Task to complete — Repeat the data that follows, word for word, without the images.

Source data:

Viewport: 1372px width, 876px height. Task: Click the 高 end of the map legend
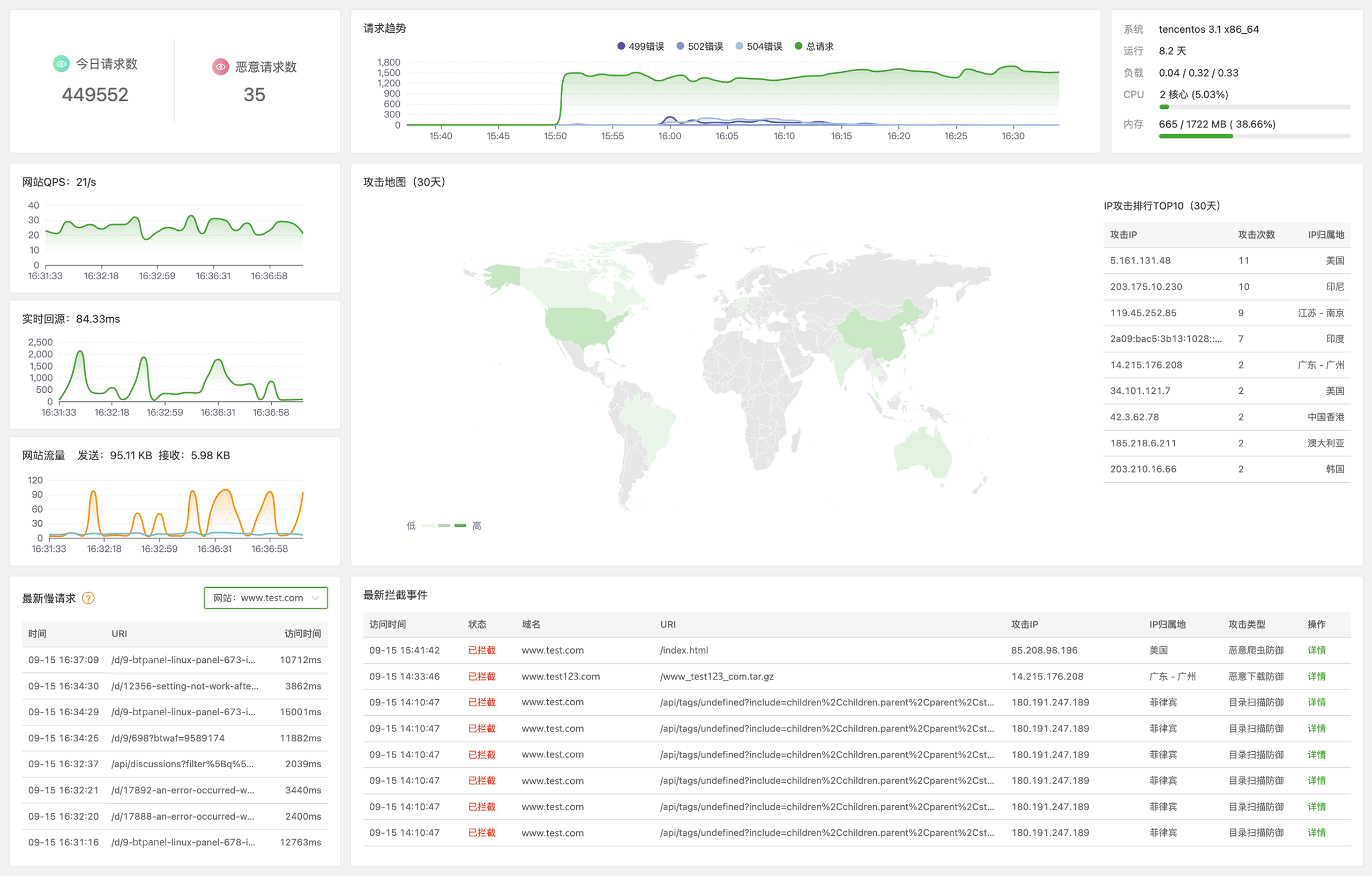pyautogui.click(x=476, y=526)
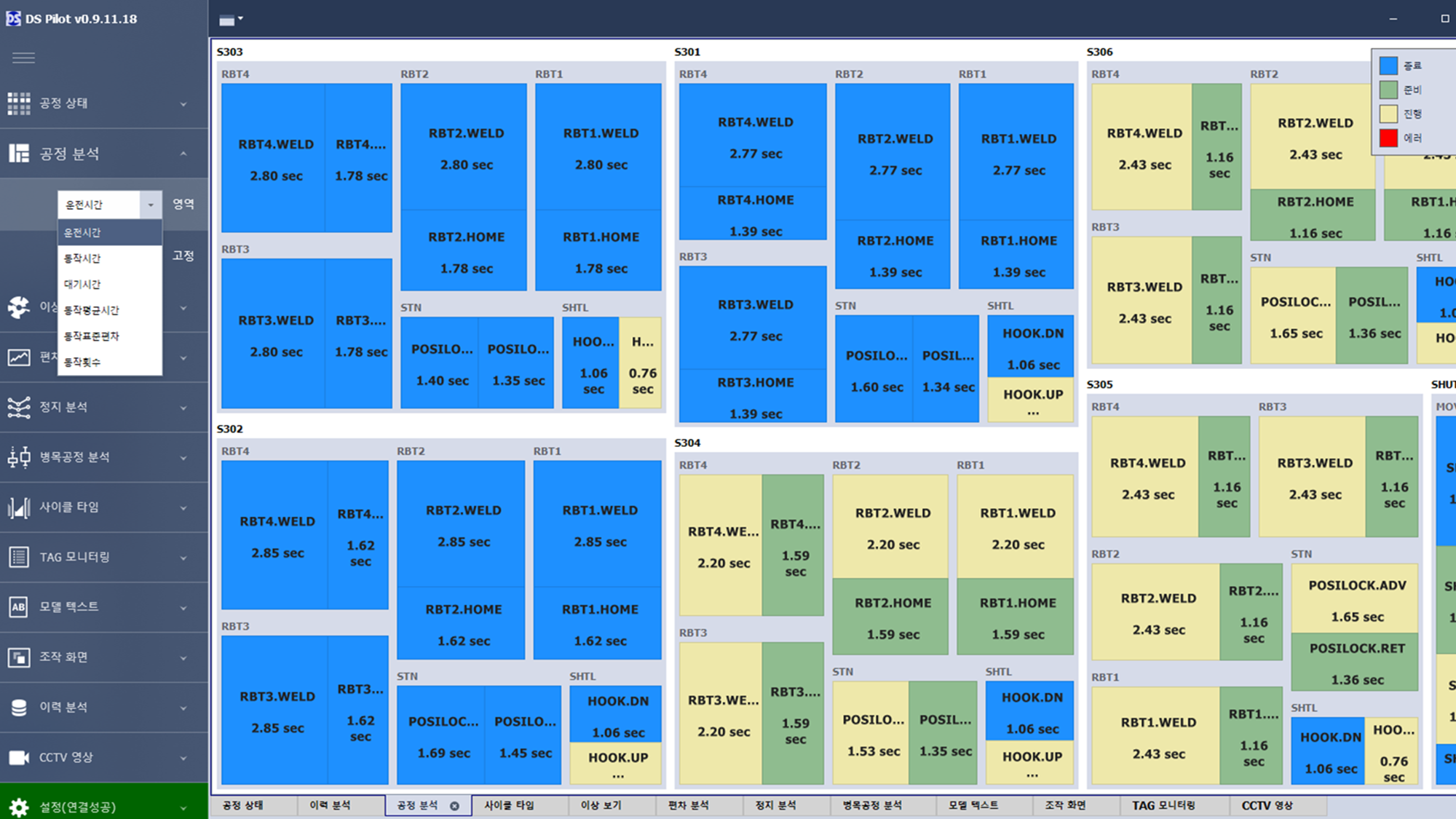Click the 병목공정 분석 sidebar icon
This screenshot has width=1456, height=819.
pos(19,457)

Answer to the problem —
Viewport: 1372px width, 876px height. Task: Click the 高 end of the map legend
pyautogui.click(x=476, y=526)
Click the 병목공정 분석 sidebar icon
This screenshot has width=1456, height=819.
pos(19,457)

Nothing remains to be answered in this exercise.